Rabu, 25 September 2019

Memperbanyak Istighfar

Setiap terasa di hatimu:

- kosong dari petunjuk,
- turun semangat berbuat kebaikan,
- keras karena lalai dan tergelincir..

Maka perbanyak istighfar, sesungguhnya istighfar itu membersihkan hati Anda, memperbaiki jalan kehidupan Anda.

Dr. Khalid Al-Mushlih, dosen fiqh pada Universitas Al-Qashim, sekaligus menantu Syaikh Muhammad bin Shalih Al-‘Utsaimin. (Twitter : @Dr_almosleh) - Twit Ulama  

Selasa, 24 September 2019

Bersegera Menuju Taubat

Kalau Anda berbuat dosa, ketahuilah Anda memiliki Rabb yang Maha Penyayang. Dia cinta semua orang yang bertaubat dan kembali kepada-Nya. Maka segeralah bertaubat dan dosamu pun kan diampuni, janganlah Anda berputus asa karena, “Sesungguhnya Allah mengampuni semua dosa.” (QS. az-Zumar : 53).

Dr. Shalih As-Sulthan, Dosen Fakultas Syariah Universitas Al-Qashim, Saudi Arabia. (Twitter : @_salehalsultan) - Twit Ulama  

Senin, 23 September 2019

Sebagai Renungan Dalam Beramal

Amalan yang mengharapkan ganjaran yang hakiki adalah amalan yang ikhlas karena Allah dan sesuai dengan apa yang tercantum dalam al Kitab dan Sunnah.

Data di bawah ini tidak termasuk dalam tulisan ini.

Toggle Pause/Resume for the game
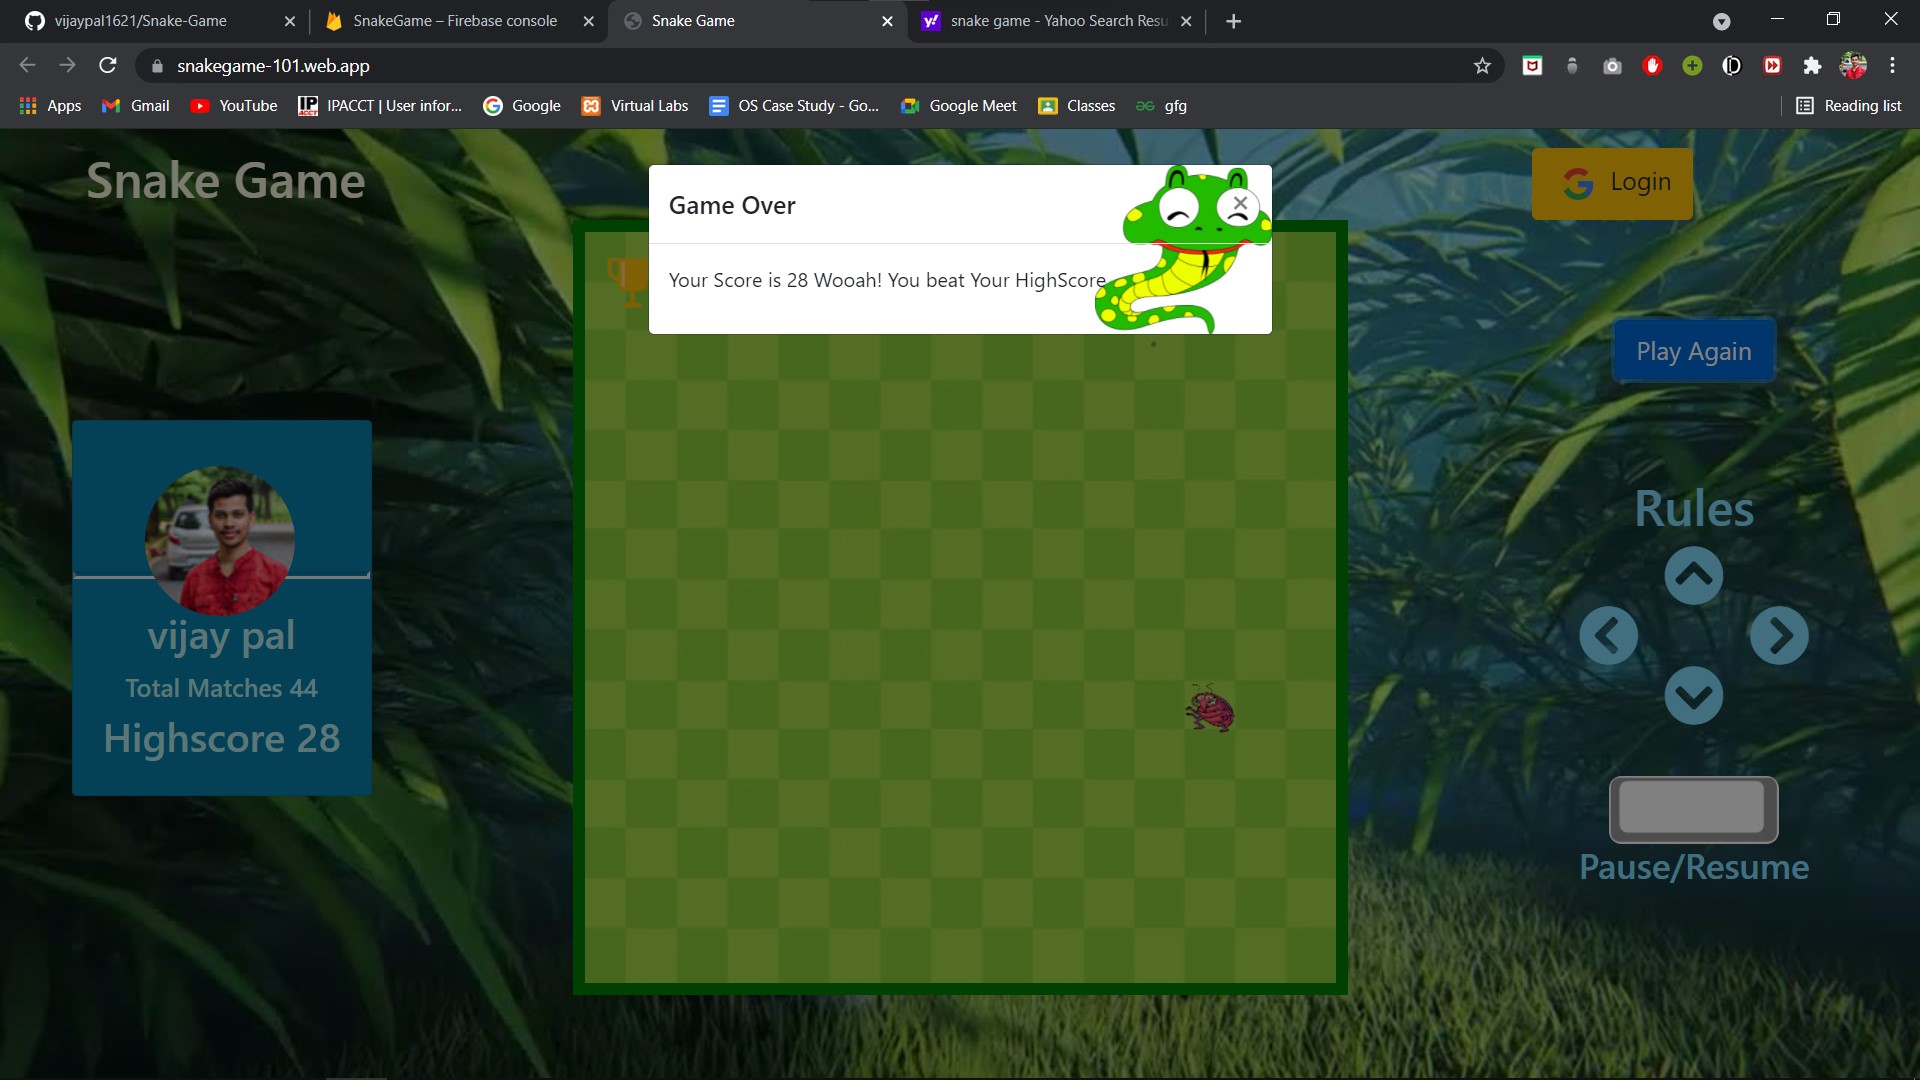click(x=1693, y=809)
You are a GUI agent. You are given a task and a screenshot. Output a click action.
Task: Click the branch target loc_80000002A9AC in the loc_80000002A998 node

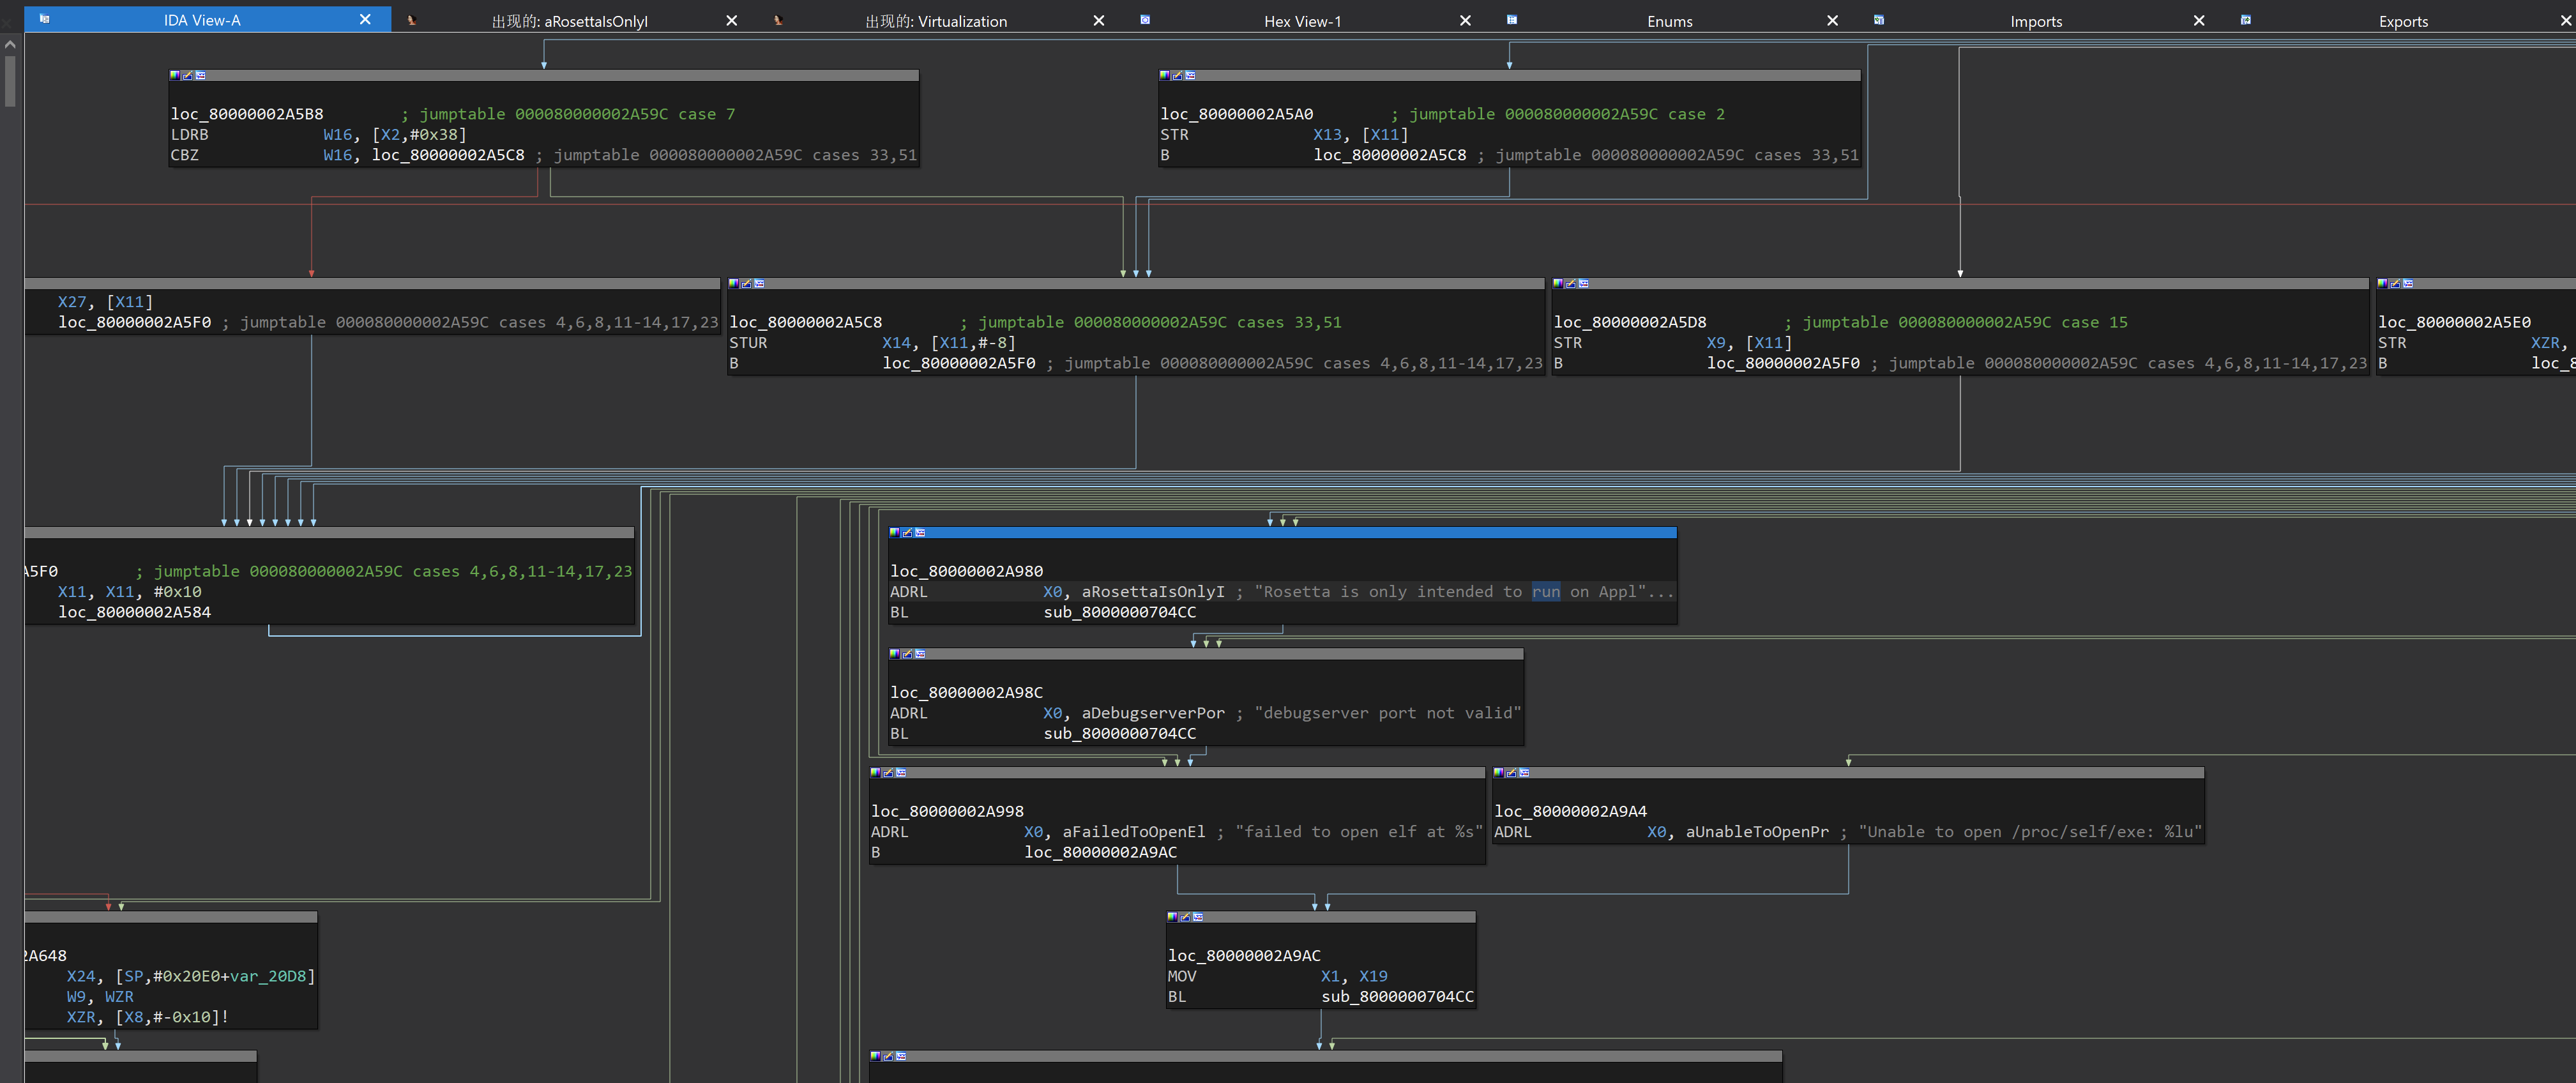point(1100,852)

Bukan karena amalan itu sesuai dengan keinginan manusia, kemudian mereka bertepuk tangan untukmu karena kamu mengerjakan amalan itu.

Renungkanlah wahai saudaraku!

Prof. Dr. ‘Isa Al-Ghoitsiy; adalah professor dalam bidang fikih perbandingan. Selain itu beliau juga menjabat sebagai Qodhi dan Ketua markaz Al-Wasithiyyah untuk bidang penelitian. (Twitter : @IssaAlghaith) - Twit Ulama  

Minggu, 22 September 2019

Kekhususan Sholat Malam

Di antara kekhususan sholat malam ;

(1) Sholat yang paling utama setelah sholat wajib,
(2) Kemuliaan bagi seorang mukmin,
(3) Kebiasaan orang-orang shalih, 
(4) Dilakukan di waktu turunnya Allah ke langit dunia,
(5) Di antara wasiat pertama Rasulullah ﷺ kepada para penduduk Madinah.

Syaikh Abdul ‘Aziz bin Muhammad As-Sadhan, salah seorang murid Syaikh Abdul Aziz bin Abdullah bin Baz, Doktor dalam ilmu Ushuluddin Universitas Al Imam. (Twitter : @Dr_Alsadhan) - Twit Ulama 

Sabtu, 21 September 2019

Indahnya Istighfar

Betapa indahnya buah istighfar,

Dalam sebuah hadits qudsi, “Allah berfirman: Demi kemuliaanKu dan keagunganKu, Aku kan senantiasa mengampuni mereka selama mereka beristighfar”.

Ya Allah, ampuni kami dan orang-orang yang kami cintai.

Dr. Bassam asy-Syaththi, Dosen pengajar ‘aqidah dan dakwah di Universitas Kuwait. (Twitter : @BassamAlshatti) - Twit Ulama  

Jumat, 20 September 2019

Perkataan Musa

Musa berkata kepada kaumnya yang sedang mengalami siksaan, “Mohonlah pertolongan kepada Allah dan bersabarlah; sesungguhnya bumi (ini) kepunyaan Allah; dipusakakan-Nya kepada siapa yang dikehendaki-Nya dari hamba-hamba-Nya” (QS. al-A’raf : 128).

Maka sekadar tingkat kita meminta pertolongan kepada Allah dan sekadar sabar kita, sekadar itu pulalah Allah akan memberikan pusaka.